**WORK REQUEST**
Starting at the line with "Contact Us (237, 26)", set down each line of the entries below through the last one, exactly as it stands.

Screenshot grounding data
++++++++

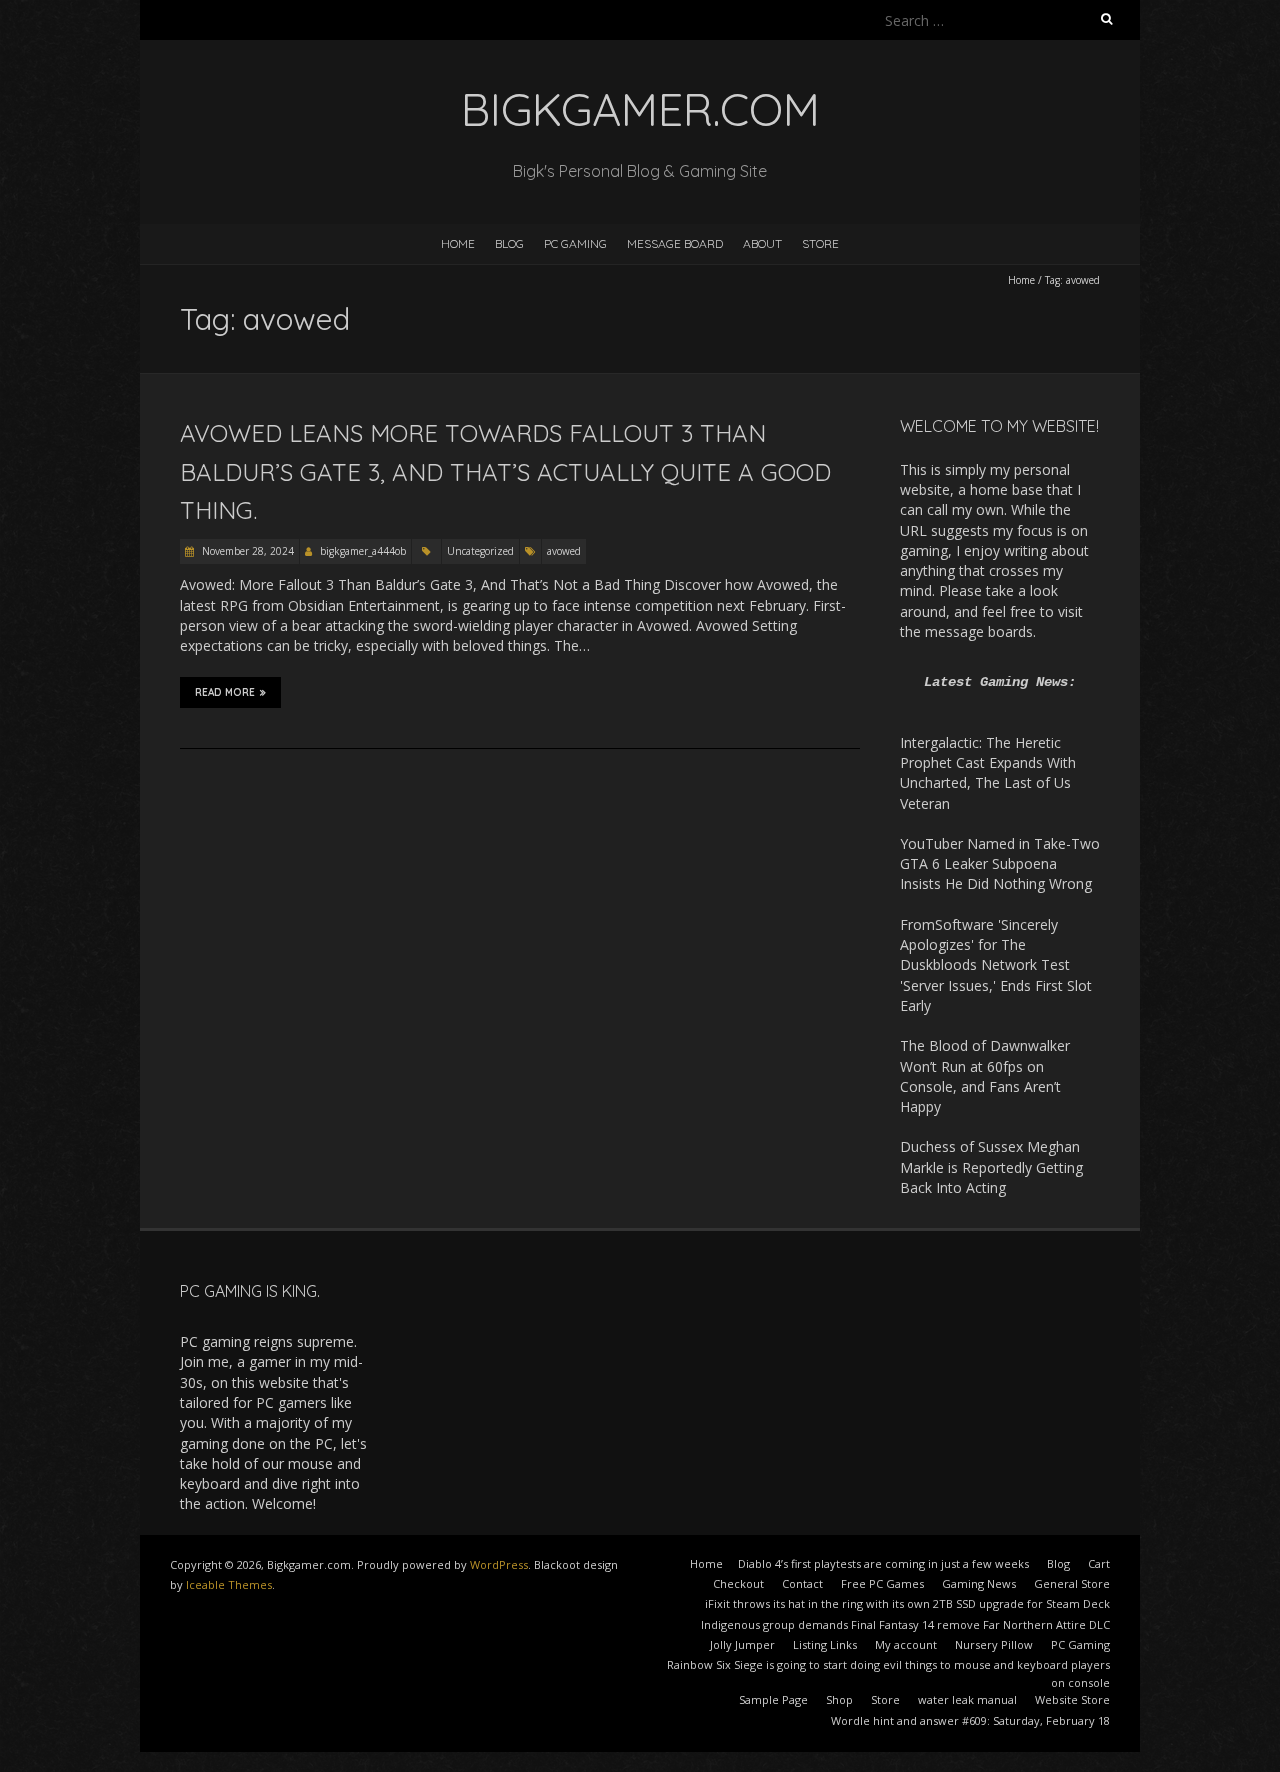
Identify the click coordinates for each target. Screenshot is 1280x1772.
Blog (509, 243)
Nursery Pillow (994, 1644)
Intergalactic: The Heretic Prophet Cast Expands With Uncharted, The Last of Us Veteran (988, 773)
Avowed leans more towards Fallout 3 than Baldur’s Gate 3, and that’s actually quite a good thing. (505, 471)
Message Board (675, 243)
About (762, 243)
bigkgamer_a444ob (363, 551)
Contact (802, 1583)
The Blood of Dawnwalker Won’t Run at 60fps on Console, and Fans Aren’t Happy (985, 1076)
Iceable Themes (229, 1584)
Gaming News (979, 1583)
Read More (225, 692)
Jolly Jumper (742, 1644)
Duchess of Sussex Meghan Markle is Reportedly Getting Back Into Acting (991, 1167)
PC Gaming (575, 243)
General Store (1072, 1583)
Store (820, 243)
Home (458, 243)
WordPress (499, 1564)
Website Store (1072, 1699)
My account (906, 1644)
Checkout (738, 1583)
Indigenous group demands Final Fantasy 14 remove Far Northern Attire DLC (905, 1624)
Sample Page (773, 1699)
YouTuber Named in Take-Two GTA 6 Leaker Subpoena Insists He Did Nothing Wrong (1000, 864)
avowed (564, 551)
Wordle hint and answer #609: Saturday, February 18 (970, 1720)
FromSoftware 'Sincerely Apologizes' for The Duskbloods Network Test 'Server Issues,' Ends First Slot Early (996, 965)
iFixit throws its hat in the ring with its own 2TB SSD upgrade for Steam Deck (907, 1603)
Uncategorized (480, 551)
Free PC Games (882, 1583)
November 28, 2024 (246, 551)
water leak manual (967, 1699)
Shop (839, 1699)
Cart (1099, 1563)
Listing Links (825, 1644)
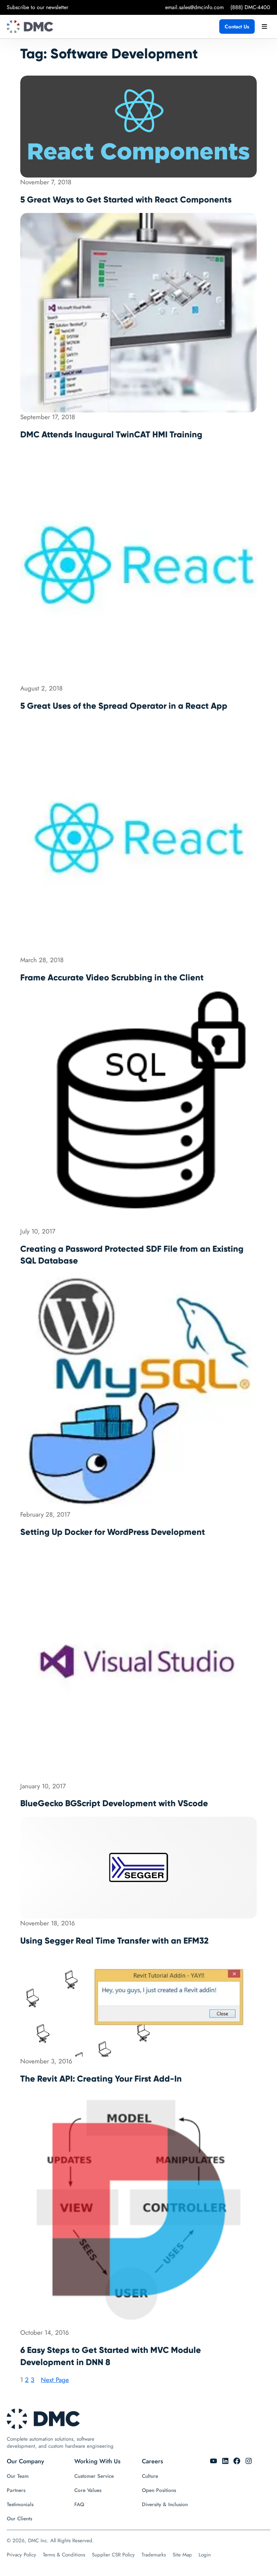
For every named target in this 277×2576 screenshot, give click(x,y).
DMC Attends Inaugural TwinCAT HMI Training (111, 434)
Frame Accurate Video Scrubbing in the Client (112, 977)
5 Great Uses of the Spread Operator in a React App (123, 706)
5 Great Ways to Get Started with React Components (126, 199)
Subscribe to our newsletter (37, 7)
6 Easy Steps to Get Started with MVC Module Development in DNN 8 (110, 2356)
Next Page (55, 2379)
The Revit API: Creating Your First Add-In (101, 2078)
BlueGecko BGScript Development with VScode (114, 1803)
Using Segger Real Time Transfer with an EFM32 (114, 1940)
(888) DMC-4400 (250, 7)
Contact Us (237, 26)
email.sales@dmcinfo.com (194, 7)
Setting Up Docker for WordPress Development (112, 1532)
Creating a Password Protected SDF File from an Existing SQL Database (132, 1255)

++++++++

**ANSWER SPACE**
Contact Us (237, 26)
email.sales@dmcinfo.com (194, 7)
Setting Up Docker for WordPress Development (112, 1532)
Creating a Password Protected SDF File from an Existing SQL Database (132, 1255)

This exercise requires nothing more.